Written instruction:
Edit the items starting at the line that has "Where should I click to: Click the right" and ending after the line that has "Looking at the screenshot, I should pos(71,142).", replacing "Viewport" with "Window" and changing nothing else.

Recorded information:
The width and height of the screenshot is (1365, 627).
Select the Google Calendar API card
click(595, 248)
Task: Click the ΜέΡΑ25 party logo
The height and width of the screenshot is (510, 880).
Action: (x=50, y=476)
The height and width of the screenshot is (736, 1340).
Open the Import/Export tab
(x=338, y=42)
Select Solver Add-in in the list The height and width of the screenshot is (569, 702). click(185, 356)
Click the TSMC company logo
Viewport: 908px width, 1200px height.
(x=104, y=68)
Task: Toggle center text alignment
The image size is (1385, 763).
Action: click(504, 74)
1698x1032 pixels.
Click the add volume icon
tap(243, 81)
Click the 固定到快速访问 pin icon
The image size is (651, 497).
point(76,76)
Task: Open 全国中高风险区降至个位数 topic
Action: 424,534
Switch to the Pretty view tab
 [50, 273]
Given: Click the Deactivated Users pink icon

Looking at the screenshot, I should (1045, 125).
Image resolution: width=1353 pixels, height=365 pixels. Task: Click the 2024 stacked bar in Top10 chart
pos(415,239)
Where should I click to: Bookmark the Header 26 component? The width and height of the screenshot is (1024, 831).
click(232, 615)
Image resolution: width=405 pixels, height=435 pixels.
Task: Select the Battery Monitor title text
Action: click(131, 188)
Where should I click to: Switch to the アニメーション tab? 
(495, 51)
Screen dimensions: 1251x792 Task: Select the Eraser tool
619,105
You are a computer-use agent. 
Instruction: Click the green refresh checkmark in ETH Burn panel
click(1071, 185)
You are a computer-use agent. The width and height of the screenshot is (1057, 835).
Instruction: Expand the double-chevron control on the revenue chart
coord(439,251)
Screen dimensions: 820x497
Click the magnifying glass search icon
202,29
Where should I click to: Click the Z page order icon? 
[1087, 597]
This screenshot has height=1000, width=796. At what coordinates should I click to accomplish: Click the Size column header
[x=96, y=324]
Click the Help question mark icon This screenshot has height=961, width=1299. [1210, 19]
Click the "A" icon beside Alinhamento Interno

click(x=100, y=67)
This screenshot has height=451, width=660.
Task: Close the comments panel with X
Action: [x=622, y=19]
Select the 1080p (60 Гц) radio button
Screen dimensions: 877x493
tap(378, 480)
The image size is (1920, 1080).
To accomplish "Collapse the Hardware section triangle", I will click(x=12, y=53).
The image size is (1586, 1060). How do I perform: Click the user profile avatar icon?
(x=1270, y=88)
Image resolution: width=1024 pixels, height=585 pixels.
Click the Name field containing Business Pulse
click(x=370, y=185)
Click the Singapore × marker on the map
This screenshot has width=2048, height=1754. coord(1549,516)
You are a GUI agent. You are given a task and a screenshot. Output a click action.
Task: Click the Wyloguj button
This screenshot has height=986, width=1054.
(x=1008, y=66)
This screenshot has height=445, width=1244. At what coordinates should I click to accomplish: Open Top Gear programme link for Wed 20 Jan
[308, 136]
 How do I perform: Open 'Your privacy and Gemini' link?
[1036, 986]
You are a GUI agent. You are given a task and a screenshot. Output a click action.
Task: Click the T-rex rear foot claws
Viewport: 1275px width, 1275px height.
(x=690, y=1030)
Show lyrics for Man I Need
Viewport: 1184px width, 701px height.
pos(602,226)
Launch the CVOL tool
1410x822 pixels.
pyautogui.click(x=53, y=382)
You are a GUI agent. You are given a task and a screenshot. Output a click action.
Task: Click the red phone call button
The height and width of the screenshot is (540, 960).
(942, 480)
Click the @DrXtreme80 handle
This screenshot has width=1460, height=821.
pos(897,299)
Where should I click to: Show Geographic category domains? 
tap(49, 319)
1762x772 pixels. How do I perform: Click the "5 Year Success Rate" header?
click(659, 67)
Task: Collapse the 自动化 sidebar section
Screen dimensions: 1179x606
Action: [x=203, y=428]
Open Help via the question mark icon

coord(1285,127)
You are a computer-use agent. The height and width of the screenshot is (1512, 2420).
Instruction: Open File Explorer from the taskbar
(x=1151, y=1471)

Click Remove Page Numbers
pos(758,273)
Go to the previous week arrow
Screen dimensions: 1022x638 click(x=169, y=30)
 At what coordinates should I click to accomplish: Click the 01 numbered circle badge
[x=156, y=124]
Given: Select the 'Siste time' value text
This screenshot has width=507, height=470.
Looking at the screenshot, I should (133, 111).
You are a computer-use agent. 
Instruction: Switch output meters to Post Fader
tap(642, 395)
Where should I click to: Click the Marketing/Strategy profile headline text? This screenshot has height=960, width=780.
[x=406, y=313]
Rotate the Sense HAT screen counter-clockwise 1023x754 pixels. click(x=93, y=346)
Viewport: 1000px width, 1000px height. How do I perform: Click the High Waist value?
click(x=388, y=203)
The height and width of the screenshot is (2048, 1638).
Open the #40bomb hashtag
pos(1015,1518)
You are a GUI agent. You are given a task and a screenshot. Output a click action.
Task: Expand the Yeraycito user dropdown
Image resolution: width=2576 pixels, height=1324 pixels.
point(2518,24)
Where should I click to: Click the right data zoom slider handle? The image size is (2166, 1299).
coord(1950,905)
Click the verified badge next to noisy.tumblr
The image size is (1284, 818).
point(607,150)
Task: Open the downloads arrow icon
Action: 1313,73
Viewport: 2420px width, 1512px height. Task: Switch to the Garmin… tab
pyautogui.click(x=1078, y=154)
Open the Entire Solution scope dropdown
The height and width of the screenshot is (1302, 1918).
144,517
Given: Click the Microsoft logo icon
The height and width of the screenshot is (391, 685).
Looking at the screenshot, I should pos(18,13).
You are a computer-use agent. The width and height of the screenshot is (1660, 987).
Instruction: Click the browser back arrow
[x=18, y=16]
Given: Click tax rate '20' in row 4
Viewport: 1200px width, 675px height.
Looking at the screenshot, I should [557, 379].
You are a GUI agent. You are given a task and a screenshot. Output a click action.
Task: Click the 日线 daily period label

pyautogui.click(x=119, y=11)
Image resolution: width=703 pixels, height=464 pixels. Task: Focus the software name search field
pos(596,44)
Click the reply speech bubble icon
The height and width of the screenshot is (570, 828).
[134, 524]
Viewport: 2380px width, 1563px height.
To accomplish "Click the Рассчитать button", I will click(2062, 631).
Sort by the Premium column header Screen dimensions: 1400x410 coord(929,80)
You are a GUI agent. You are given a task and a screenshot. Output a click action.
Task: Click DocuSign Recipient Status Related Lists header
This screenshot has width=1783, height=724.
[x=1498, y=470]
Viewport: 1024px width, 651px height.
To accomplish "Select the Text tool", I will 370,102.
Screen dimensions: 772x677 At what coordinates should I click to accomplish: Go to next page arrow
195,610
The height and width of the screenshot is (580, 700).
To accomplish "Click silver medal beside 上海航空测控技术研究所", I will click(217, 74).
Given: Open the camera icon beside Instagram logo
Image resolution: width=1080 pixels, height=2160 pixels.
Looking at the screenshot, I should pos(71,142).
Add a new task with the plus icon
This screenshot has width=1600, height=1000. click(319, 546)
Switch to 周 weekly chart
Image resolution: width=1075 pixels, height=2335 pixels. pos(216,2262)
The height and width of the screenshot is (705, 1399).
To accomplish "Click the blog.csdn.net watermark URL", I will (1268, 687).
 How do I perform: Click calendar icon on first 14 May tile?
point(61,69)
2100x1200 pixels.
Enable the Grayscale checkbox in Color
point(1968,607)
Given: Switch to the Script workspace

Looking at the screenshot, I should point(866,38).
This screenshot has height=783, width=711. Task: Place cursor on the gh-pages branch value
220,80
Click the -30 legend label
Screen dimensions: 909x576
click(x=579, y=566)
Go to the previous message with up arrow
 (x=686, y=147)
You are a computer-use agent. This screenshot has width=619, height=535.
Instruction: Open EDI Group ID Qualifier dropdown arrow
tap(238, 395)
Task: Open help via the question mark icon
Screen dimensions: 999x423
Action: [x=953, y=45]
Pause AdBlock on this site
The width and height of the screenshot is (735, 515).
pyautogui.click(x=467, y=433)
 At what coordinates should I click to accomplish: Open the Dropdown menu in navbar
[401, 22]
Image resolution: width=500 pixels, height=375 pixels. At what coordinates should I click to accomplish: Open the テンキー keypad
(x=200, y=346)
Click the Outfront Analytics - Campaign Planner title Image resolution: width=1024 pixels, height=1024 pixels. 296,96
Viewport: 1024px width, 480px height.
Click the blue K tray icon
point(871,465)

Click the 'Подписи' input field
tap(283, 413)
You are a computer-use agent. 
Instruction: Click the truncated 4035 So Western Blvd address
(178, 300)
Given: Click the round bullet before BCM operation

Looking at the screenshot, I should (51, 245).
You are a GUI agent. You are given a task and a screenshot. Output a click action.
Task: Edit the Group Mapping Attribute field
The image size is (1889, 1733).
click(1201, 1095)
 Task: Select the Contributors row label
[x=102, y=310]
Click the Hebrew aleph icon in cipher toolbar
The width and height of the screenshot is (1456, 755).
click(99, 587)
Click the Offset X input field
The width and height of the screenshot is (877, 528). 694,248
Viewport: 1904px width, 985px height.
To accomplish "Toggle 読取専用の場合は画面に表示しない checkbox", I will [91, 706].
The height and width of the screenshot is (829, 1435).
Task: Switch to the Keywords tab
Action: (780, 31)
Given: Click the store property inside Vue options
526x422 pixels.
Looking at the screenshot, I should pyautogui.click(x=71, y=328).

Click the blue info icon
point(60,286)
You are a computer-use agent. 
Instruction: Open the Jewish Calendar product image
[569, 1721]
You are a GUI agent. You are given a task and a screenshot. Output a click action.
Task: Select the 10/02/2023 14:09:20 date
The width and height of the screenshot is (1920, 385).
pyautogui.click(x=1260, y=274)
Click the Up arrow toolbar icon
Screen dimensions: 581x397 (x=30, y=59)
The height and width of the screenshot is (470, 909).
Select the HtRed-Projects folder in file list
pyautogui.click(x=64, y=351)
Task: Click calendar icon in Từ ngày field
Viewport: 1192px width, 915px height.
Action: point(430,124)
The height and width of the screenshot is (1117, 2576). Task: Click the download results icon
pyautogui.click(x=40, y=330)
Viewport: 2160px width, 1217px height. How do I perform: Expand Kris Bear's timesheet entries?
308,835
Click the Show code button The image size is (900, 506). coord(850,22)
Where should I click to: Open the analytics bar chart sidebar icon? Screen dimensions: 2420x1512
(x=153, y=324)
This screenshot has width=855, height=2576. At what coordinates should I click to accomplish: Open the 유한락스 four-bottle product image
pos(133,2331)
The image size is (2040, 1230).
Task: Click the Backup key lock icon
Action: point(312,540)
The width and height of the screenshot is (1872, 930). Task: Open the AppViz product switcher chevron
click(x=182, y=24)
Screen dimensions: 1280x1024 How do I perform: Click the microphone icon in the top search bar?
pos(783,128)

Result for this task:
Where should I click to: Click the right data zoom slider handle? The image size is (2166, 1299).
coord(1950,905)
Click the verified badge next to noisy.tumblr
The image size is (1284, 818).
point(607,150)
Task: Open the downloads arrow icon
Action: 1313,73
Window: 2420px width, 1512px height. Task: Switch to the Garmin… tab
pyautogui.click(x=1078, y=154)
Open the Entire Solution scope dropdown
The height and width of the screenshot is (1302, 1918).
144,517
Given: Click the Microsoft logo icon
The height and width of the screenshot is (391, 685).
Looking at the screenshot, I should pos(18,13).
You are a computer-use agent. The width and height of the screenshot is (1660, 987).
Instruction: Click the browser back arrow
[x=18, y=16]
Given: Click tax rate '20' in row 4
Window: 1200px width, 675px height.
Looking at the screenshot, I should [557, 379].
You are a GUI agent. You are given a task and a screenshot. Output a click action.
Task: Click the 日线 daily period label

pyautogui.click(x=119, y=11)
Image resolution: width=703 pixels, height=464 pixels. Task: Focus the software name search field
pos(596,44)
Click the reply speech bubble icon
The height and width of the screenshot is (570, 828).
[134, 524]
Window: 2380px width, 1563px height.
To accomplish "Click the Рассчитать button", I will click(2062, 631).
Sort by the Premium column header Screen dimensions: 1400x410 coord(929,80)
You are a GUI agent. You are given a task and a screenshot. Output a click action.
Task: Click DocuSign Recipient Status Related Lists header
This screenshot has width=1783, height=724.
[x=1498, y=470]
Window: 1024px width, 651px height.
To accomplish "Select the Text tool", I will 370,102.
Screen dimensions: 772x677 At what coordinates should I click to accomplish: Go to next page arrow
195,610
The height and width of the screenshot is (580, 700).
To accomplish "Click silver medal beside 上海航空测控技术研究所", I will click(217, 74).
Given: Open the camera icon beside Instagram logo
Image resolution: width=1080 pixels, height=2160 pixels.
Looking at the screenshot, I should pos(71,142).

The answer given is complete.